----- Passage shown -----

Step 1: Identify Changed Files

Tool: Bash

Determine which Python files to check. If an argument is provided, use that path. Otherwise, check files changed in the current session:

bash

git diff HEAD --name-only -- '*.py'
git diff main...HEAD --name-only -- '*.py' 2>/dev/null

Merge into a deduplicated list. If no changed files, check all files under recommender/ and tests/.

Step 2: Check Redundant Boolean Comparisons

Tool: Grep

Search for explicit True/False comparisons:

code

pattern: "is True[:\s]|is False[:\s]|== True[:\s]|== False[:\s]"
path: recommender/
glob: "*.py"

Also check in tests/ and scripts/:

code

pattern: "is True[:\s]|is False[:\s]|== True[:\s]|== False[:\s]"
path: tests/
glob: "*.py"

code

pattern: "is True[:\s]|is False[:\s]|== True[:\s]|== False[:\s]"
path: scripts/
glob: "*.py"

PASS: No explicit boolean comparisons found.

FAIL: Lines found with is True, is False, == True, or == False.

Fix: Replace if x is True: with if x: and if x is False: with if not x:.

Step 3: Check Redundant Length Checks

Tool: Grep

Search for len() comparisons that check emptiness:

code

pattern: "if len\(.+\) == 0|if len\(.+\) > 0|if len\(.+\) != 0|if len\(.+\) >= 1"

-----

* _Required task_: Transcribe everything in the Python check steps from "PASS: No explicit" down to "with if not x:.".

----- Excerpted data -----

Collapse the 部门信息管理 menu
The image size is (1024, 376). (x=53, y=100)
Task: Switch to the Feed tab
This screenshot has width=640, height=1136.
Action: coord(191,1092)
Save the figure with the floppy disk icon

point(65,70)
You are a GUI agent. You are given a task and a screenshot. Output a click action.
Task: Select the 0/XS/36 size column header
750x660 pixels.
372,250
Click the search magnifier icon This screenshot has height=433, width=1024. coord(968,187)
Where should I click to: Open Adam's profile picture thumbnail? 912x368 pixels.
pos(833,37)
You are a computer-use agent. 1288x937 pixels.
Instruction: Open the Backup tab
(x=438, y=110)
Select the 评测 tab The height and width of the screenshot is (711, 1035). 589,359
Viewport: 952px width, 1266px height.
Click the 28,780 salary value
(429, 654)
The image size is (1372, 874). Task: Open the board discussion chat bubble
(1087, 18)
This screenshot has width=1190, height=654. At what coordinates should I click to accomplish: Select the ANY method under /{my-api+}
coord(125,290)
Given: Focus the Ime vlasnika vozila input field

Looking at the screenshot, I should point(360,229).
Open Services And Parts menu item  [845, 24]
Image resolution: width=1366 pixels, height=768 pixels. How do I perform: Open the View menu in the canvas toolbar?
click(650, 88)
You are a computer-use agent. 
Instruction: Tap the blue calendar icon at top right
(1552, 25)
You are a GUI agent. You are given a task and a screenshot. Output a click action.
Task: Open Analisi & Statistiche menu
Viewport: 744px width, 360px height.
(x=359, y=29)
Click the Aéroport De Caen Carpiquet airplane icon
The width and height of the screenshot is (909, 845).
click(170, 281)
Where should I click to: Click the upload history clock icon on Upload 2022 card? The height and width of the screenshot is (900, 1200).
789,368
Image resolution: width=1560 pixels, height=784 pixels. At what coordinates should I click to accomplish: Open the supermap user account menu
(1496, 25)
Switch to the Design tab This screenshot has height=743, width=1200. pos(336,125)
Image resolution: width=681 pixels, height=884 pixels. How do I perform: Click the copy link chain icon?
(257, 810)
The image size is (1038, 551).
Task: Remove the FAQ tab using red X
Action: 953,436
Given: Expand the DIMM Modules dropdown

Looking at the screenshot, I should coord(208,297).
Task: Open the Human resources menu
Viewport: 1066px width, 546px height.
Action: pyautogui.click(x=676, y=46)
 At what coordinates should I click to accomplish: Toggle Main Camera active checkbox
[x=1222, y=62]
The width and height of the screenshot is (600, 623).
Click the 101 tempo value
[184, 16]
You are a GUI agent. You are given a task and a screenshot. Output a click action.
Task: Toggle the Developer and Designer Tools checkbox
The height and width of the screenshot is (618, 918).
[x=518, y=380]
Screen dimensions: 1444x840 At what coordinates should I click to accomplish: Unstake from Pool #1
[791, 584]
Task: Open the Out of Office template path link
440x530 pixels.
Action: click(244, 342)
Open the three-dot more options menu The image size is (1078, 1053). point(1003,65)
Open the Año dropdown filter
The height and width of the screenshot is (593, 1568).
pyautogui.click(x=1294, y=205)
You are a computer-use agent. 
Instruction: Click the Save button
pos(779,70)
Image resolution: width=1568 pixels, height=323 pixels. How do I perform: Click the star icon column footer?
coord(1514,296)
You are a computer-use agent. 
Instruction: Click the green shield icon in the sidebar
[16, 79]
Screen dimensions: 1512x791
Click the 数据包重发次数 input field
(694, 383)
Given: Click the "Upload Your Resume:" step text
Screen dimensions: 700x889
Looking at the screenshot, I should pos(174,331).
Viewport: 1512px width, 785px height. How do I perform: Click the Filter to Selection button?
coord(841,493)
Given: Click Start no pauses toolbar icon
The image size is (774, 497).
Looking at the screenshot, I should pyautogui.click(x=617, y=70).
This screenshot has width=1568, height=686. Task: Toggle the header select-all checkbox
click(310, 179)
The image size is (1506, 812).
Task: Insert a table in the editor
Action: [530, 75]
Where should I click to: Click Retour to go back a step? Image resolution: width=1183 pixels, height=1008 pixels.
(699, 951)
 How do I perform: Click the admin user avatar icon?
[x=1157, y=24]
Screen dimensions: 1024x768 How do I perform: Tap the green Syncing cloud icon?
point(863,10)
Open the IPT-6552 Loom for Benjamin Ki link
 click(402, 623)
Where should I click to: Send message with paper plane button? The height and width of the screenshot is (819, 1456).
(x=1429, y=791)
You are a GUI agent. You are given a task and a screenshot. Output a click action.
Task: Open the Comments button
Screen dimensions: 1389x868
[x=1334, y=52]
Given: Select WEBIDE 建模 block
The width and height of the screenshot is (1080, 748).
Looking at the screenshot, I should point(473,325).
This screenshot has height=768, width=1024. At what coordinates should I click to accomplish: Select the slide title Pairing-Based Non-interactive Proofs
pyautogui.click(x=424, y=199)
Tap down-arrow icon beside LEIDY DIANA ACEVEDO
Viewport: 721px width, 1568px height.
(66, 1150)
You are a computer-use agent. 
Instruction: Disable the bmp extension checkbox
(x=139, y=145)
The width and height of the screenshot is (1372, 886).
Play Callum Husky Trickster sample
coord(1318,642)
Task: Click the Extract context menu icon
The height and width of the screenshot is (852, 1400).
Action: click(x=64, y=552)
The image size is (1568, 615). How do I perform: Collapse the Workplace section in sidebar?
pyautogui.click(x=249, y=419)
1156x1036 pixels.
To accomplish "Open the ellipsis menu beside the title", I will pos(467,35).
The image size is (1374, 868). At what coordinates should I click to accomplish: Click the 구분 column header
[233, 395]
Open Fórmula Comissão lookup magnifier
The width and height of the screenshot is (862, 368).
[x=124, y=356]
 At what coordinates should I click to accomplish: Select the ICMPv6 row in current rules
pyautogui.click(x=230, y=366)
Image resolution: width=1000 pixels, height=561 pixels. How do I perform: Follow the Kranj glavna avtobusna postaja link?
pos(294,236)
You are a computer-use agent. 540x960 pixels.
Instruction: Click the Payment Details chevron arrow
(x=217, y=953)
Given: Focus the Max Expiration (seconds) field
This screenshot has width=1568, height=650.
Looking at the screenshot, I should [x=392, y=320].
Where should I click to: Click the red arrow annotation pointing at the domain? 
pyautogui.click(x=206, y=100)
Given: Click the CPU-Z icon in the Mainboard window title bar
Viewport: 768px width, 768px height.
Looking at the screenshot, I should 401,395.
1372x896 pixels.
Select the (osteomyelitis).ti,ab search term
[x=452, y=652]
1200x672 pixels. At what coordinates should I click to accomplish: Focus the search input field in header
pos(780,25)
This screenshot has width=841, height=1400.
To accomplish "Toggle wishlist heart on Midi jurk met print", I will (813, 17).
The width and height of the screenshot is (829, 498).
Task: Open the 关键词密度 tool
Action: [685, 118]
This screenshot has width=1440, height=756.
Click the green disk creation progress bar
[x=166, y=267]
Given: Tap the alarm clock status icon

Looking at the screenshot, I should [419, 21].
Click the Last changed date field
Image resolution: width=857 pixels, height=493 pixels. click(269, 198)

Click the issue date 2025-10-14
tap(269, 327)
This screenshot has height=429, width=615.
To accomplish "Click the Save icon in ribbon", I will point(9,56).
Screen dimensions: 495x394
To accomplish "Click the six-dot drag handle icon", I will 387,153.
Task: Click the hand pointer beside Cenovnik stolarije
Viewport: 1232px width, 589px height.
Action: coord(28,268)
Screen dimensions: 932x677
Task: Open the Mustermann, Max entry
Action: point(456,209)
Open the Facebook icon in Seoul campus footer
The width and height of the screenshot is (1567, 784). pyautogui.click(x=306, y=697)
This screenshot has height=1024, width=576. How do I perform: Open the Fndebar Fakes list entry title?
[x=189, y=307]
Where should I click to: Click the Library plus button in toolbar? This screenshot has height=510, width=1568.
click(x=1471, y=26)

-----

* _Written answer_:
PASS: No explicit boolean comparisons found.

FAIL: Lines found with is True, is False, == True, or == False.

Fix: Replace if x is True: with if x: and if x is False: with if not x:.